** TEXTE SOURCE **
L’opposition à une marque est une procédure qui permet à un titulaire de droits antérieurs (marque, dénomination sociale, nom commercial, etc.) de s’opposer à l’enregistrement d’une marque qui porte atteinte à ses droits. En France, cette opposition doit être déposée auprès de l’INPI dans un délai de deux mois à compter de la publication de la marque au Bulletin Officiel de la Propriété Industrielle (BOPI). L’opposant doit démontrer un risque de confusion avec sa marque antérieure.
Quels sont les critères de validité d’une marque ?
Pour être valable, une marque doit respecter plusieurs critères définis par le Code de la propriété intellectuelle :
- Distinctivité : La marque ne doit pas être descriptive des produits et services désignés.
- Disponibilité : Elle ne doit pas être identique ou similaire à une marque antérieure enregistrée pour des produits et services identiques ou similaires.

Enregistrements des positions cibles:
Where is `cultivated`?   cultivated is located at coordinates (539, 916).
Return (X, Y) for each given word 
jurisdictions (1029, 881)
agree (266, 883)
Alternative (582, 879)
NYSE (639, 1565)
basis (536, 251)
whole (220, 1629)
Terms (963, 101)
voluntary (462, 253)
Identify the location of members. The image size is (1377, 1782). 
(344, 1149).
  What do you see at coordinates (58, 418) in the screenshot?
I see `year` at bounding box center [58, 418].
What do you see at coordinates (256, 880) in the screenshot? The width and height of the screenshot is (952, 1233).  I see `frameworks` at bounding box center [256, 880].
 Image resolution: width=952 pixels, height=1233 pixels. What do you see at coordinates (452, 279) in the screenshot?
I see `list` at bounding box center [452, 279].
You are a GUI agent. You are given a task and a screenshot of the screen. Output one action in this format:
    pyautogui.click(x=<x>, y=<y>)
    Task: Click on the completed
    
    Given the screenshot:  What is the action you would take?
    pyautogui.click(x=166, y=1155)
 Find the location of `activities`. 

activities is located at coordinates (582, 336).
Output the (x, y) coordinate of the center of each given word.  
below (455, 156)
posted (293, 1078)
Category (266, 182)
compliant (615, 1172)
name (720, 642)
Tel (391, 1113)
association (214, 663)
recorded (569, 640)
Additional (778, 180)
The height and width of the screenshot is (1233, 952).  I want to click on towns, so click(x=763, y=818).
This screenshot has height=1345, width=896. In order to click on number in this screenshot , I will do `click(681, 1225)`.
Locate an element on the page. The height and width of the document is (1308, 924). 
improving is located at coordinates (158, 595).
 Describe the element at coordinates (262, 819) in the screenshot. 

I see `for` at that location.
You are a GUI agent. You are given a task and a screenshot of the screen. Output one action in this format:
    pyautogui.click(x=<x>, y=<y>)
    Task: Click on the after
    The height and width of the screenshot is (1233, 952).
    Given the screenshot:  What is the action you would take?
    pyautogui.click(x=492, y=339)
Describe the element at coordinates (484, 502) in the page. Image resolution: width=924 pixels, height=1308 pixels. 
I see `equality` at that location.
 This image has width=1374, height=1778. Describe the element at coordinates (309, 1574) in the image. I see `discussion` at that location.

** OBJECTIF DE L'EXERCICE **
Selon le texte source, dans quel délai une opposition à une marque doit-elle être déposée auprès de l'INPI en France ?

** PROBLÈME RÉSOLU **
Dans un délai de deux mois à compter de la publication de la marque au Bulletin Officiel de la Propriété Industrielle (BOPI).